Exercise details:
Find the line with "Search this site (691, 343)". Transcribe it and each later line of the data exactly, up to and including the last.

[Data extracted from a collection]
##############################

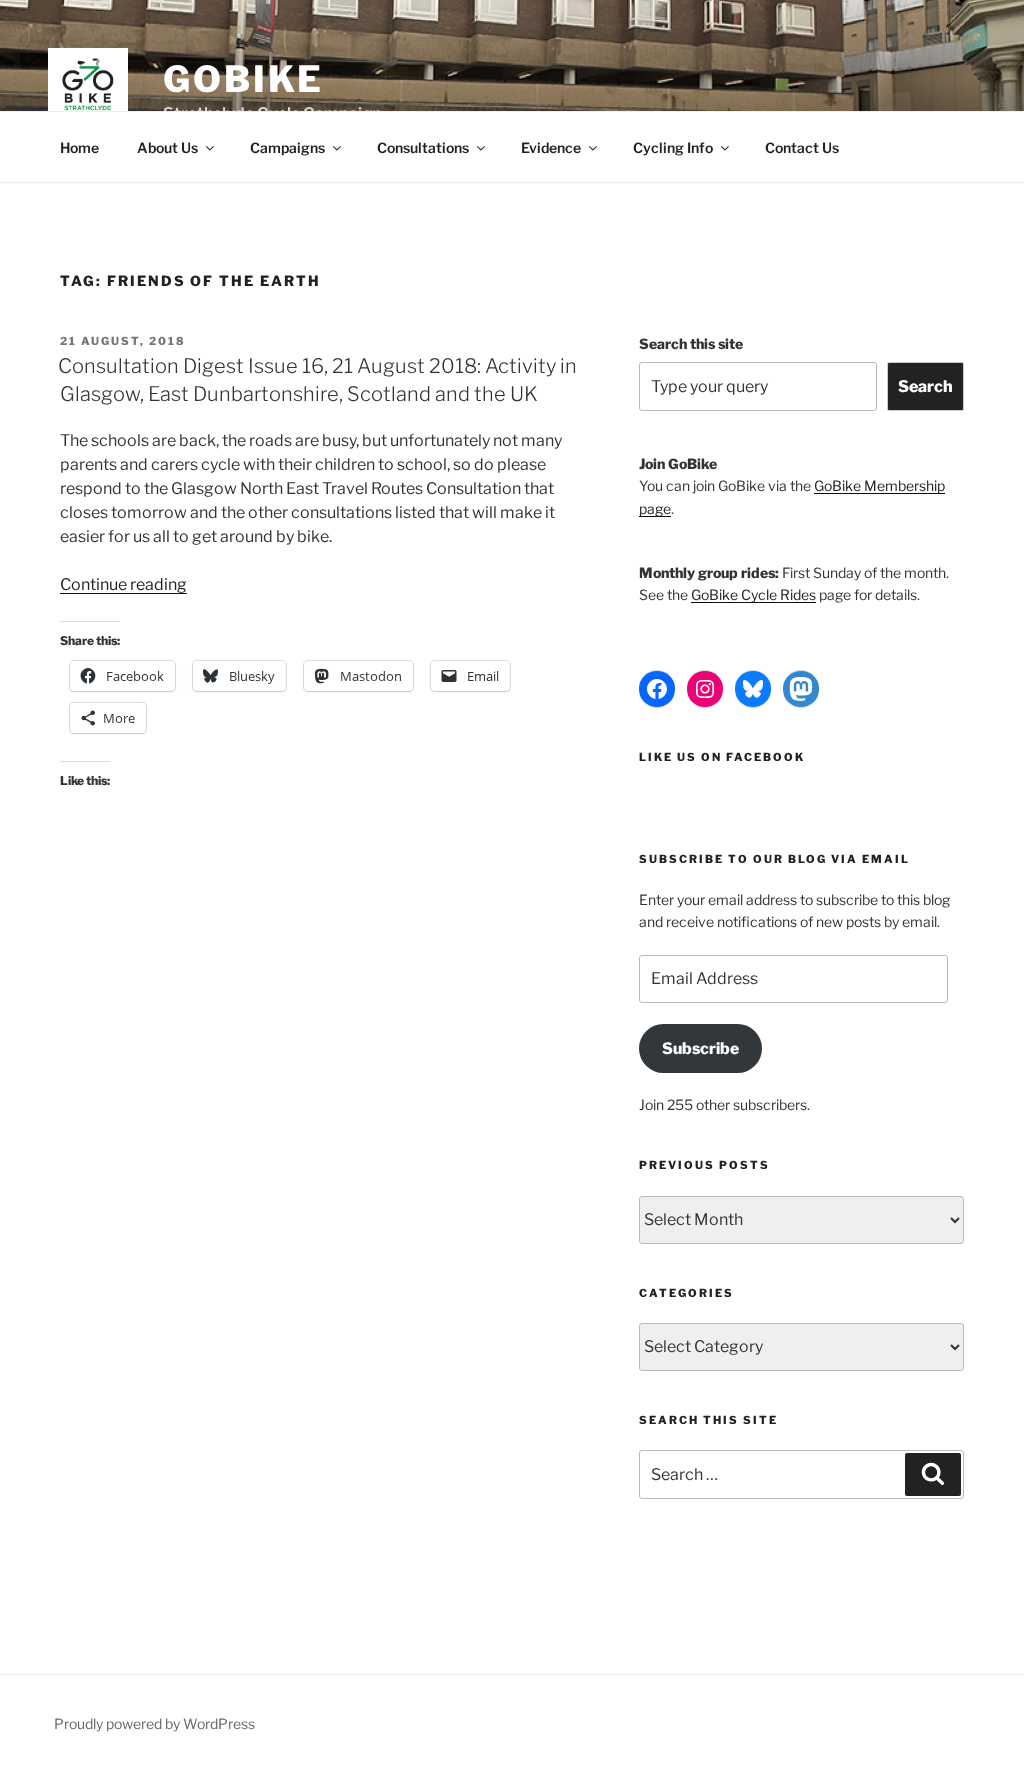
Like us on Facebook (722, 757)
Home (79, 147)
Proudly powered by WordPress (154, 1723)
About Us (167, 147)
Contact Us (802, 147)
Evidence (551, 147)
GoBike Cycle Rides (753, 594)
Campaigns (287, 147)
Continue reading (123, 584)
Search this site (691, 343)
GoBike (243, 79)
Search (925, 386)
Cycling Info (673, 147)
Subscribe (700, 1048)
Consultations (423, 147)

##############################

Completed task:
Search this site (691, 343)
GoBike (243, 79)
Search (925, 386)
Cycling Info (673, 147)
Subscribe (700, 1048)
Consultations (423, 147)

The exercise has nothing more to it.